6.3术后随访 术后需要熟悉本领域的减重手术医生和内科医生及营养师团队对病人进行终身随访。

饮食指导是保证手术治疗效果、避免术后远期并发症、改善病人术后各种不适的至关重要的一环,其目的是形成新的饮食习惯来促进并维持糖代谢的改善,同时又能补充必需的营养,避免病人的不适。措施是饮用足量的液体、进食足够的蛋白质、补充必需的维生素和矿物质。方法如下:(1)低糖、低脂饮食;(2)避免过度进食;(3)缓慢进食,每餐大约20~30min;(4)细嚼慢咽,避免过于坚硬或大块的食物;(5)首先进食富含蛋白质的食物,避免高热量的食物;(6)根据手术方式不同,有些需每日补充必需的维生素,根据指导补充矿物质;(7)保证每日足量液体的摄入,避免碳酸饮料。
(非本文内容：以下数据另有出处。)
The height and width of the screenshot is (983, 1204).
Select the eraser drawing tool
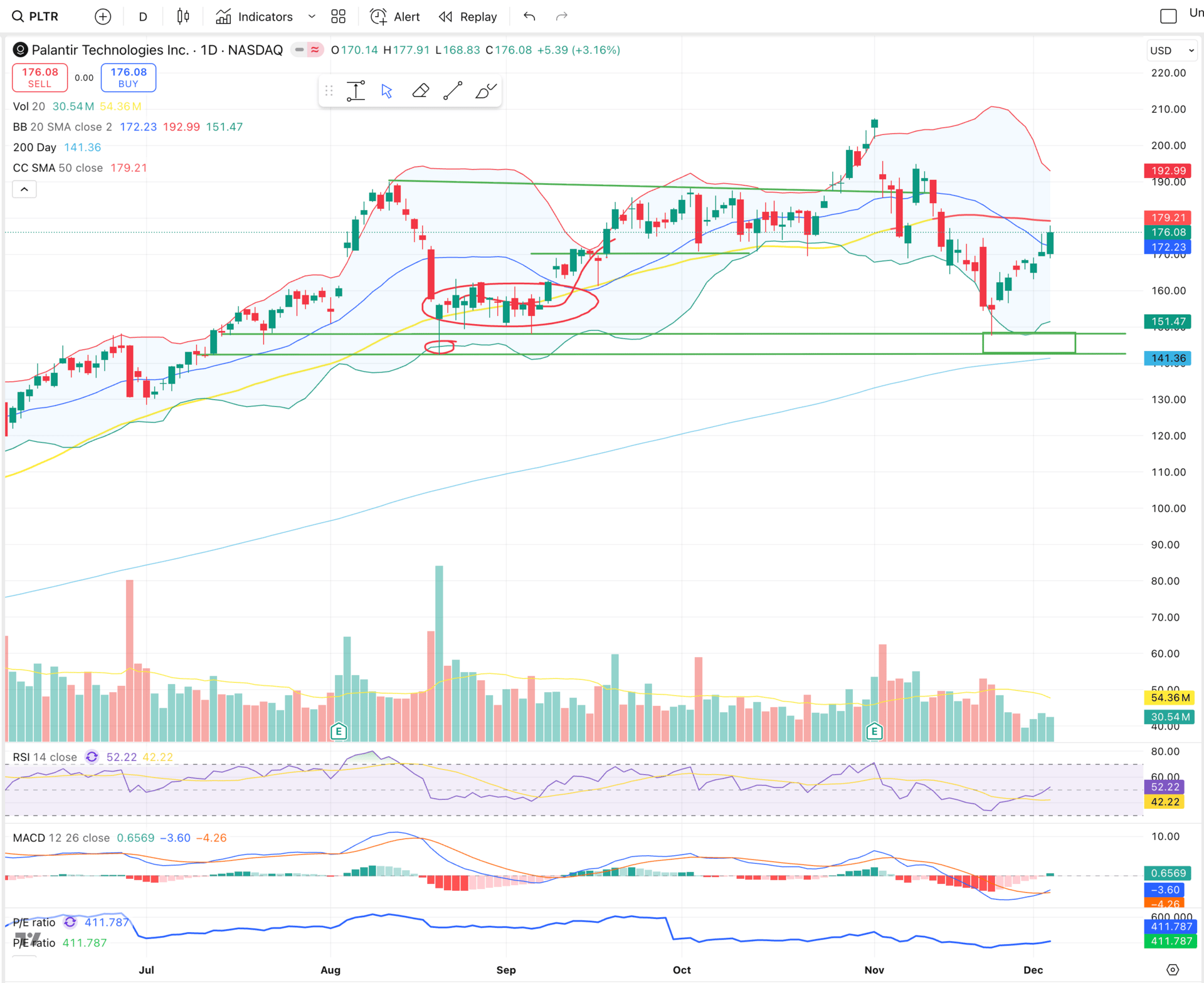(x=420, y=91)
对于接受减重手术的育龄期妇女,应尽可能避免术后1年内妊娠,如果妊娠,则应监测营养状况,预防术后营养不良。此外,尚需要进行大规模的临床研究来对各种内外科疗法进行评估和对照,及长期随访,通过循证医学的证据,帮助我们制定更合理的方案,使内外科治疗能更好地协同起来,共同合理有效治疗糖尿病。

 

7.结语

目前仍然认为,内科治疗是糖尿病治疗的基础,并且贯穿于整个糖尿病治疗的始终;在此基础上,内外科医生需要进行积极有效的分工合作,共同致力于最大限度地降低糖尿病给病人带来的痛苦和负担。